Texto fornecido:
*****

A saga dos camponeses no Brasil

Foto: Prof. Dr. Valter Machado da Fonseca (2013)                        Fonte: Arquivo pessoal Prof. Valter Fonseca


Prof. Dr. Valter Machado da Fonseca
O desenvolvimento da sociedade capitalista, com o surgimento das tecnologias do campo, promoveu uma revirada espetacular nas formas e técnicas de produção agrícola, nas relações do homem com a terra e nas relações sociais no campo brasileiro. Por um lado, ela concentrou ainda mais as riquezas nas mãos dos grandes grupos e conglomerados agroindustriais e, por outro lado, aprofundou ainda mais os processos de desigualdade social e exclusão socioespacial no campo brasileiro.
Para justificar o parágrafo acima nos valemos do trabalho de (FERNANDES, 1999, p.28):

O campo brasileiro passou por profunda modernização, em alguns setores da agricultura, onde o capitalismo fincou sua mais espetacular expansão nas últimas décadas. Esse processo gerou uma extraordinária migração rural, por meio da expulsão de 30 milhões de pessoas, entre 1960 -1980, sendo que 16 milhões migraram somente na década de 70. Esse processo de transformação da sociedade moderna durou pelo menos 300 anos na Inglaterra e 200 anos nos EUA. O impacto social foi a extrema concentração urbana, o desemprego e a violência. O impacto econômico foi a implantação do parque industrial brasileiro.  

Desta forma, o denominado processo de “modernização do campo” trouxe drásticas consequências para os pequenos produtores, camponeses, extrativistas e coletores que viviam da agricultura de subsistência e dos frutos do campo. As décadas de 1960/1980 elencadas por Fernandes foram exatamente aquelas em que o campo brasileiro serviu de gigantesco laboratório para os experimentos dos pacotes tecnológicos advindos da denominada “Revolução Verde”. Estes pacotes tecnológicos, além de provocarem um violento impacto sociocultural no campo brasileiro, foram ainda responsáveis pelo despejo de incontáveis toneladas de insumos, pesticidas e agrotóxicos nos solos e nas águas do campo brasileiro. Imaginem um contingente de 30 milhões de trabalhadores rurais sendo despejados nas periferias urbanas, num espaço de tempo de apenas 30 anos. Fernandes (1999) continua sua argumentação sobre os impactos no campo brasileiro:

As transformações recentes da agricultura possibilitaram a criação da combinação agroindustrial e do desenvolvimento do cooperativismo. Todavia, essa transformação privilegiou a agricultura capitalista em detrimento da agricultura familiar, que foi renegada, banida do modelo econômico adotado pelos governos militares, situação que permanece até hoje. A modernização da agricultura capitalista, contraditoriamente, aumentou a produtividade e o desemprego. Esse fato aumentou o número de trabalhadores sem-terra, que engrossaram os movimentos sociais na luta pela terra e pela reforma agrária. (Op. cit. p.28)

*****

Dados fornecidos:

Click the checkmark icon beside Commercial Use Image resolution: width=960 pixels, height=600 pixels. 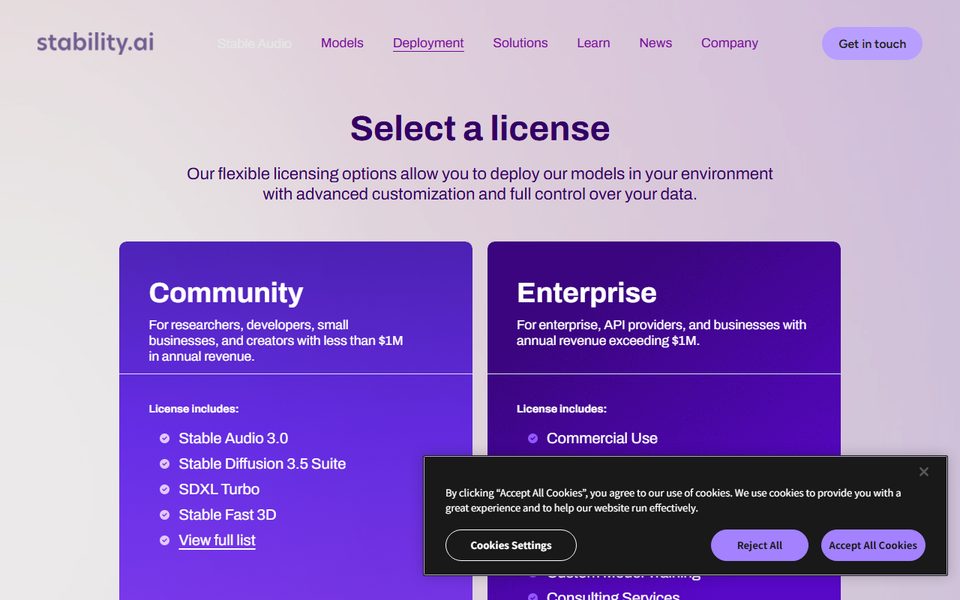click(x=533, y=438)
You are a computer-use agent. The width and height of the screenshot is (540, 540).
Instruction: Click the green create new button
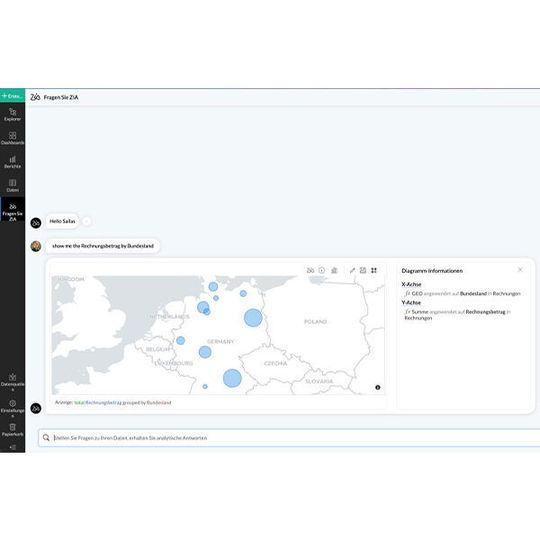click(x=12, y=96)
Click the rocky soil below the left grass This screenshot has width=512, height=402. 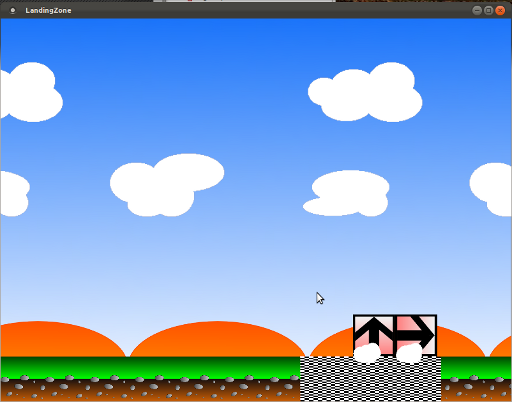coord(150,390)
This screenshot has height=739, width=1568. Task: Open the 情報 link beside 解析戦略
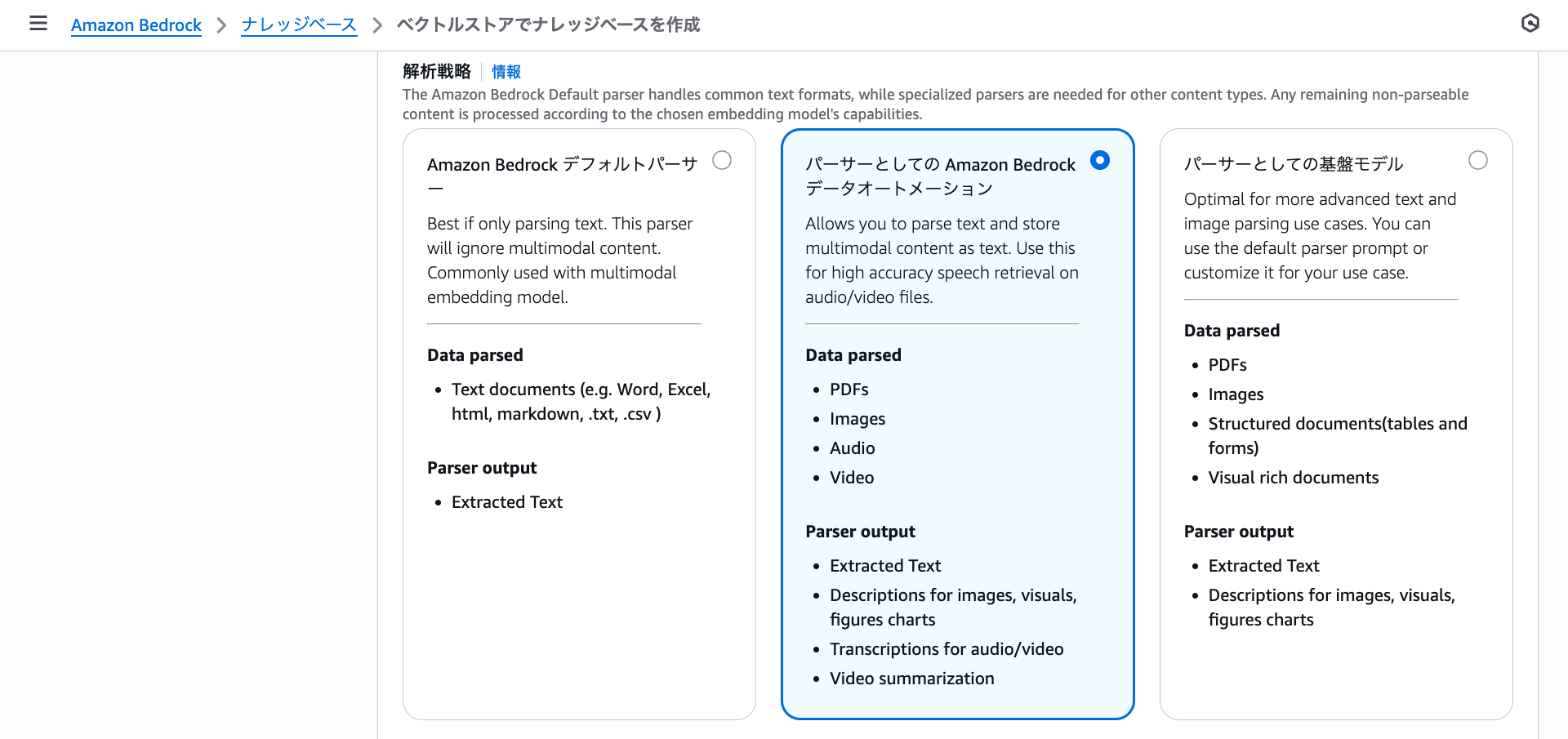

*****

Exercício proposto: Retome o texto sobre a saga dos camponeses no Brasil logo depois da última frase mostrada. Estes dados foram tirados de outra fonte.

Resposta abaixo:
Assim, a desterritorialização das comunidades camponesas se deu em função da concentração da riqueza nas mãos dos grandes grupos econômicos que detêm as tecnologias que invadiram o espaço agrário. Os cultivos de importação e a maquinaria que invadiu o campo aumentaram proporcionalmente não somente a produtividade agrícola, mas também a desigualdade e exclusão sociais.
A expulsão do trabalhador do campo auxilia, sobremaneira, no aumento exponencial da violência, desemprego e fome nos centros urbanos. Então, os movimentos sociais no campo mostram que o desenvolvimento econômico passa necessariamente, por uma política fundiária que vise em primeiro lugar, ao atendimento das demandas do povo brasileiro e não os anseios das nações ditas de “Primeiro Mundo”. O desenvolvimento de uma nação passa, necessariamente, pela erradicação da pobreza, do analfabetismo, da fome e da miséria de sua população.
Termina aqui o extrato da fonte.